Patrick Vallance, the government’s chief scientific advisor, said there is “absolutely no reason” to change the guidance on working from home. Prime Minister Boris Johnson meanwhile has said that from August 1, there will be “more discretion” for employers to decide.
This could further reduce the protections that employers feel legally obliged to offer, because home workers have neither temporary nor permanent status. In the Institute for Employment Studies’ home worker wellbeing survey of 500 workers, 58 per cent said they had neck pains that had not been there before and over half (56 per cent) said that they had new shoulder pains. Three quarters (75 per cent) of those polled also said they were not getting any support from their employer for their homeworking arrangements.
It's important that responsible employees provide support for anyone still working from home, by doing DSE risk assessments that properly address any issues someone might be experiencing.
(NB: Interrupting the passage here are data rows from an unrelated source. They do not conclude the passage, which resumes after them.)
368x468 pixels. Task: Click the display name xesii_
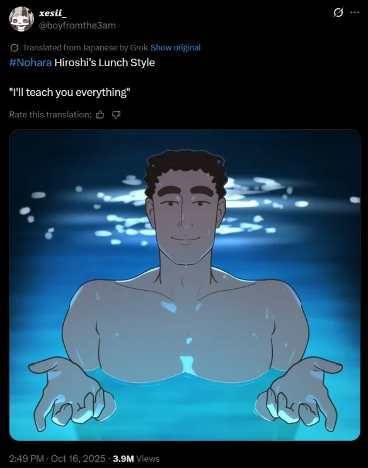coord(53,13)
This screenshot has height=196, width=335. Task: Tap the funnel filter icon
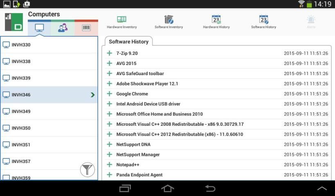tap(87, 169)
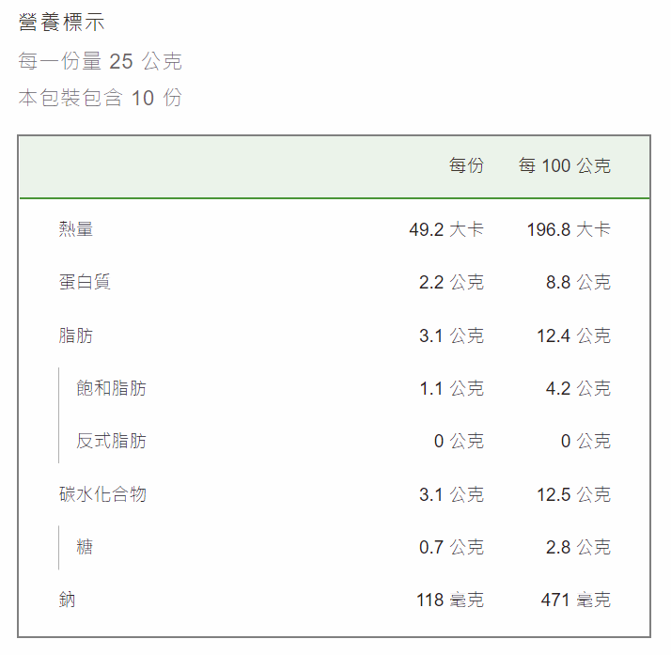Click the 每份 column header
The width and height of the screenshot is (671, 655).
point(466,165)
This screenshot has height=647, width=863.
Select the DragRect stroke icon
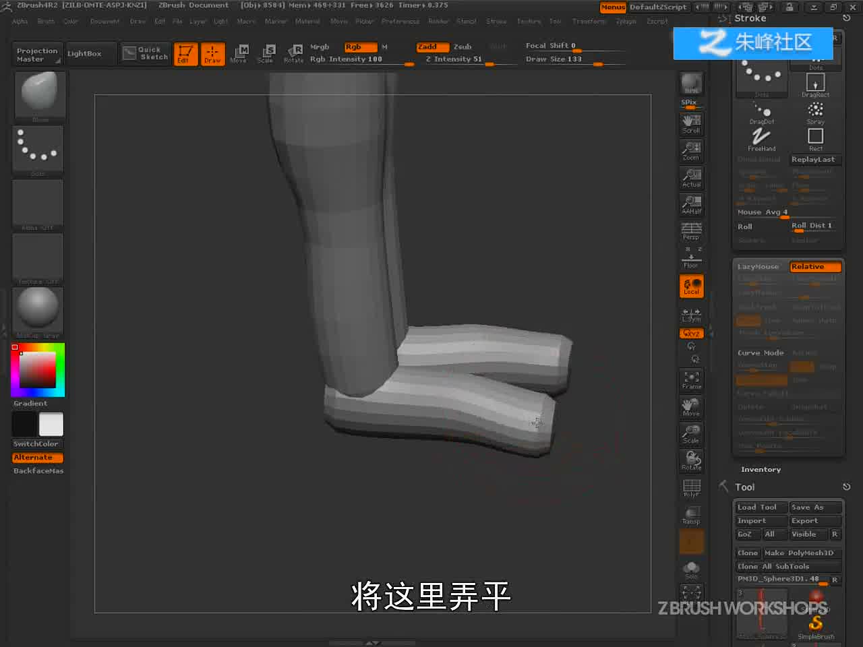pyautogui.click(x=815, y=85)
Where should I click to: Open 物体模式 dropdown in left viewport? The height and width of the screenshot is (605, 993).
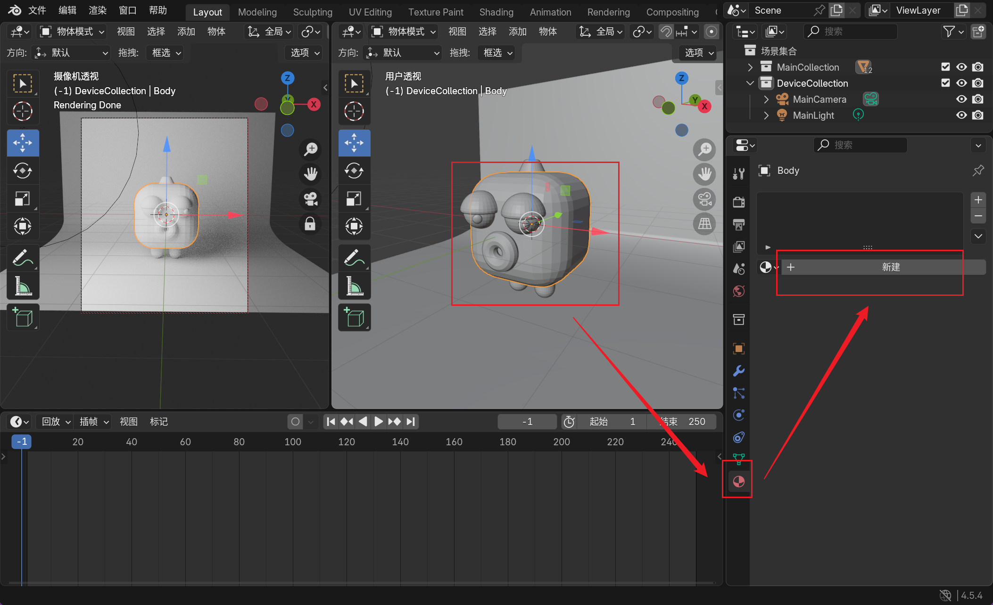coord(73,32)
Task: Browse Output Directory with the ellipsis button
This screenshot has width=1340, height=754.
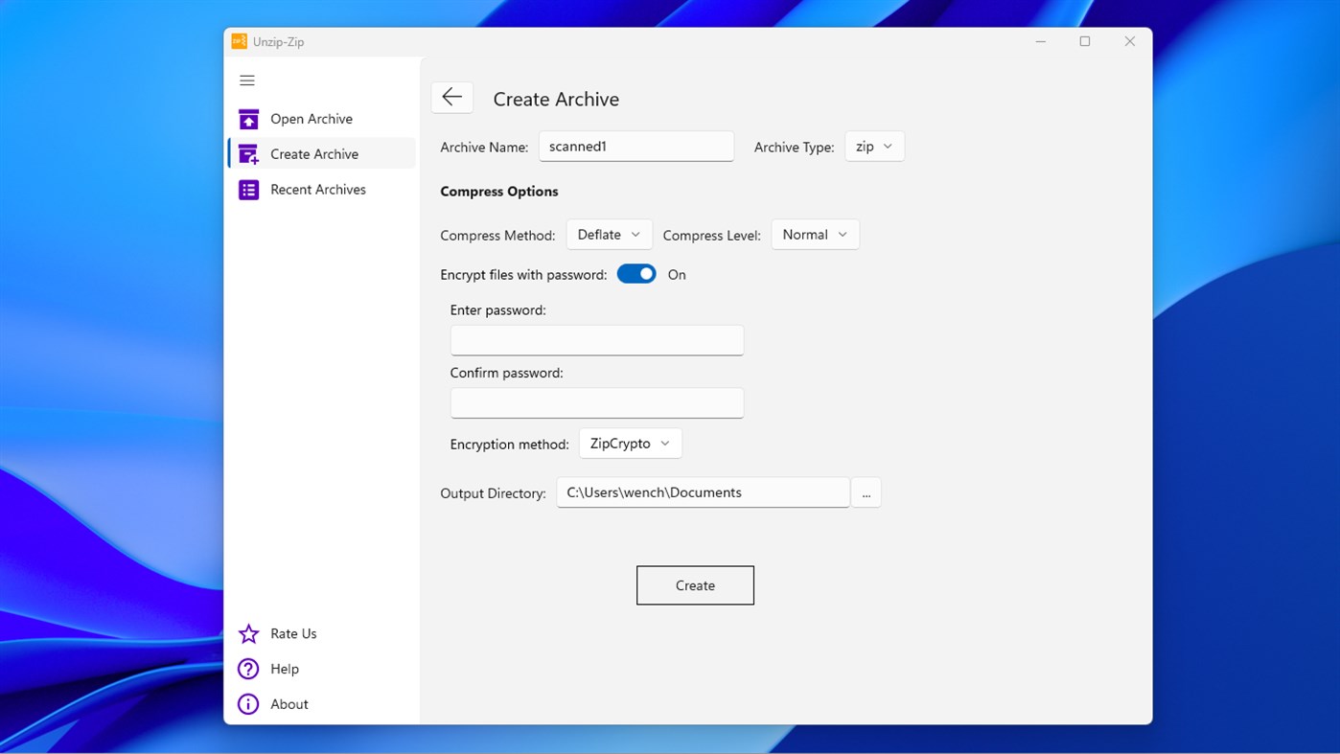Action: coord(866,491)
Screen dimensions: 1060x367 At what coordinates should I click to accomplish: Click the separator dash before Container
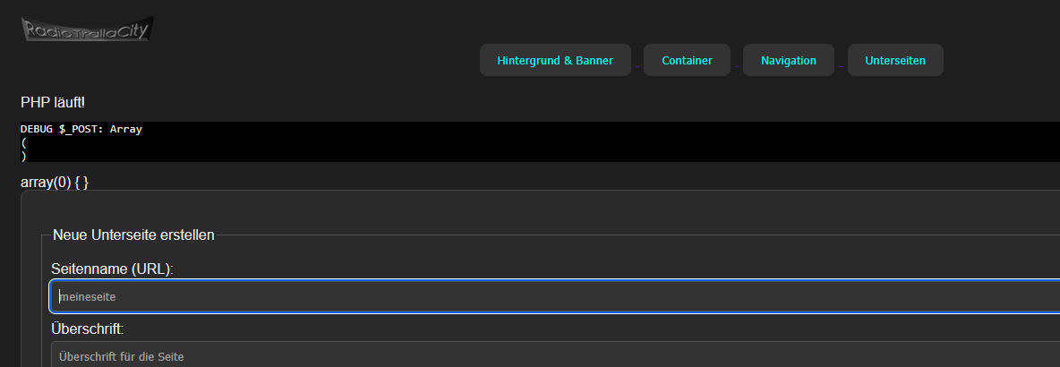tap(637, 66)
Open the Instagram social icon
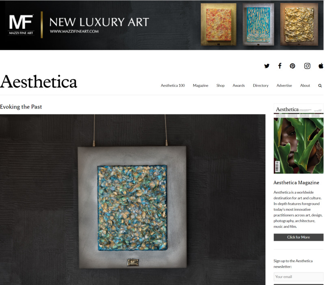This screenshot has width=325, height=285. 307,66
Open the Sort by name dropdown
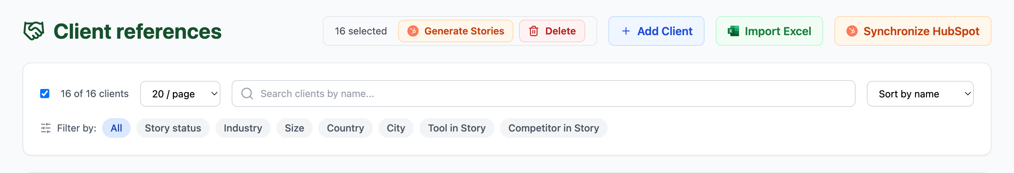The width and height of the screenshot is (1014, 173). coord(920,94)
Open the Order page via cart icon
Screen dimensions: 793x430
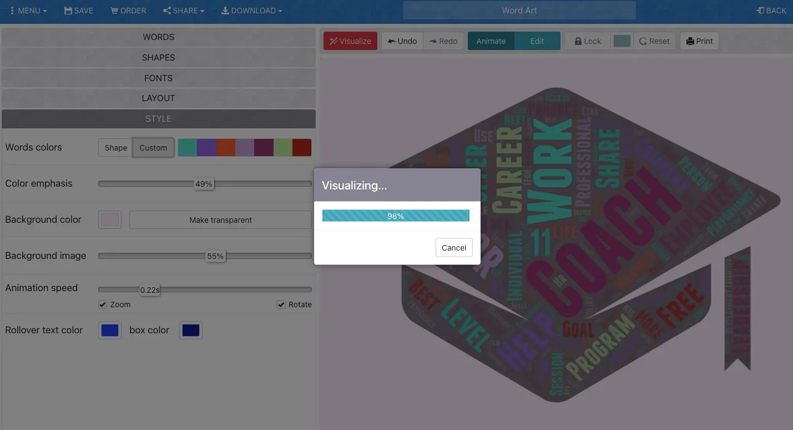click(114, 10)
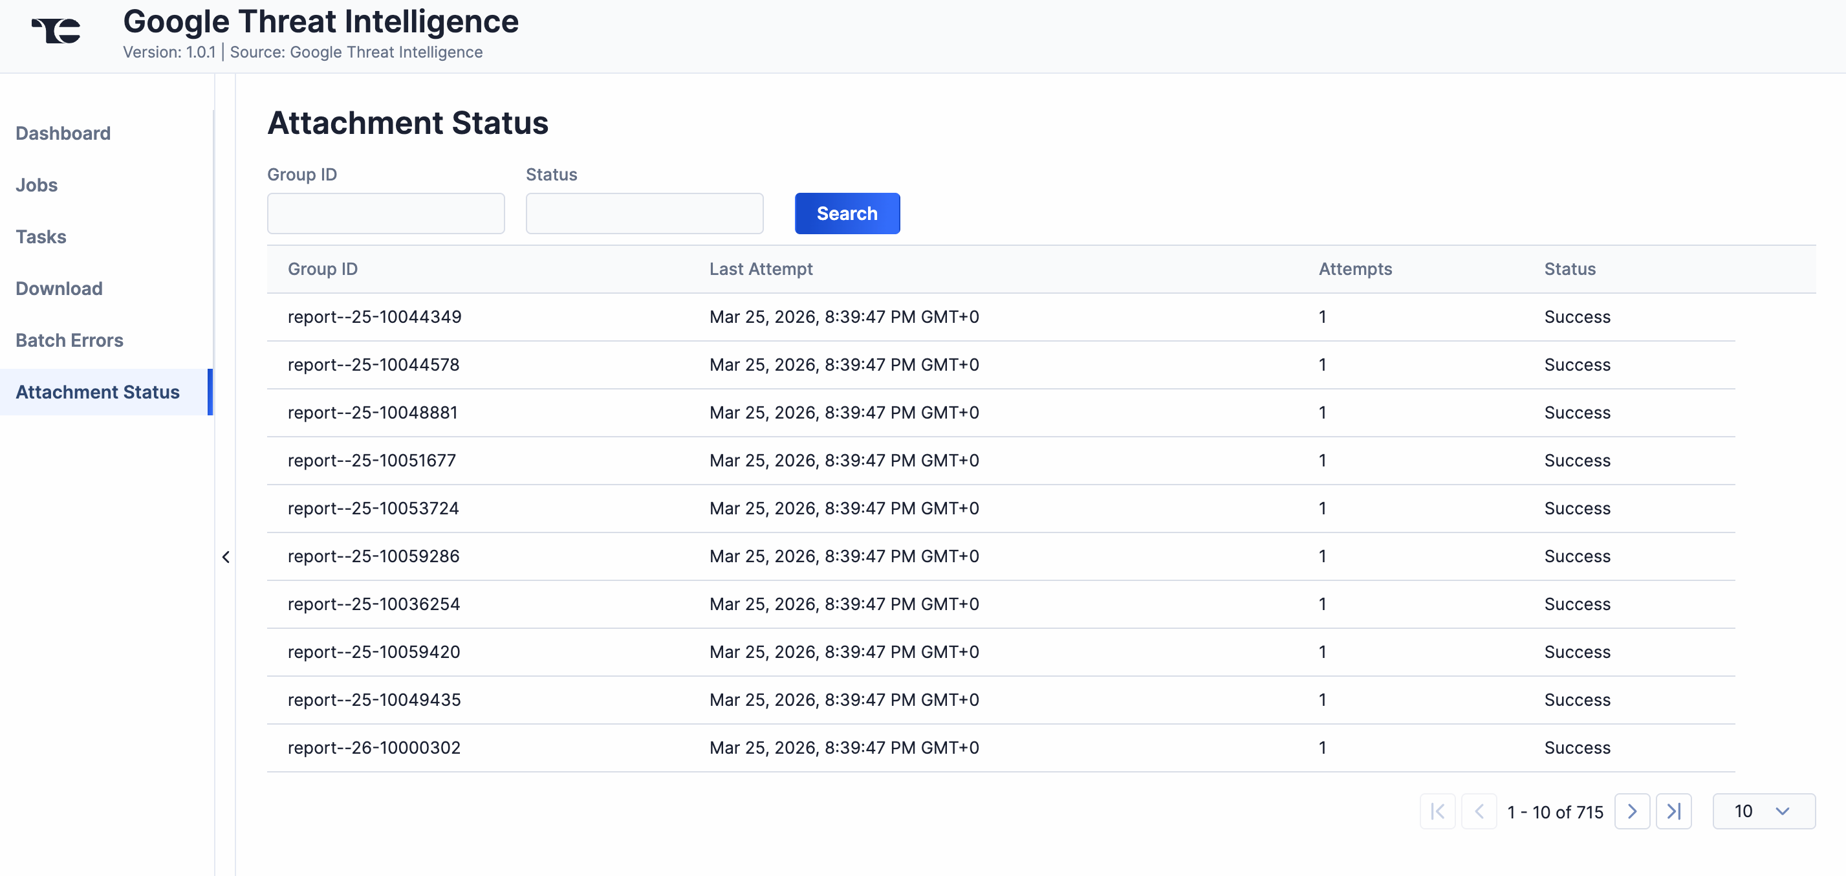
Task: Jump to the last page of results
Action: pos(1675,811)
They may not be permanent home workers on paper, but the health implications of inaction can be serious.
"Essentially, employers need to ensure the workstation is assessed and appropriate equipment provided based on the demands of the task employees are being asked to undertake," says the HSE spokesperson. "And upon review of the arrangements, take appropriate steps where such work, is adversely affecting the health, safety and welfare of their employees."
Hilda Palmer, at Hazards campaign has also produced a useful video to encourage employees to have the confidence to ask for what they need to work from home: “When we first went into lockdown people were prepared to work in very unsatisfactory conditions, just to get the work done and because circumstances were very extraordinary. This has been going on for months now and it’s time for workers to say very clearly what it is they need to work safely at home.”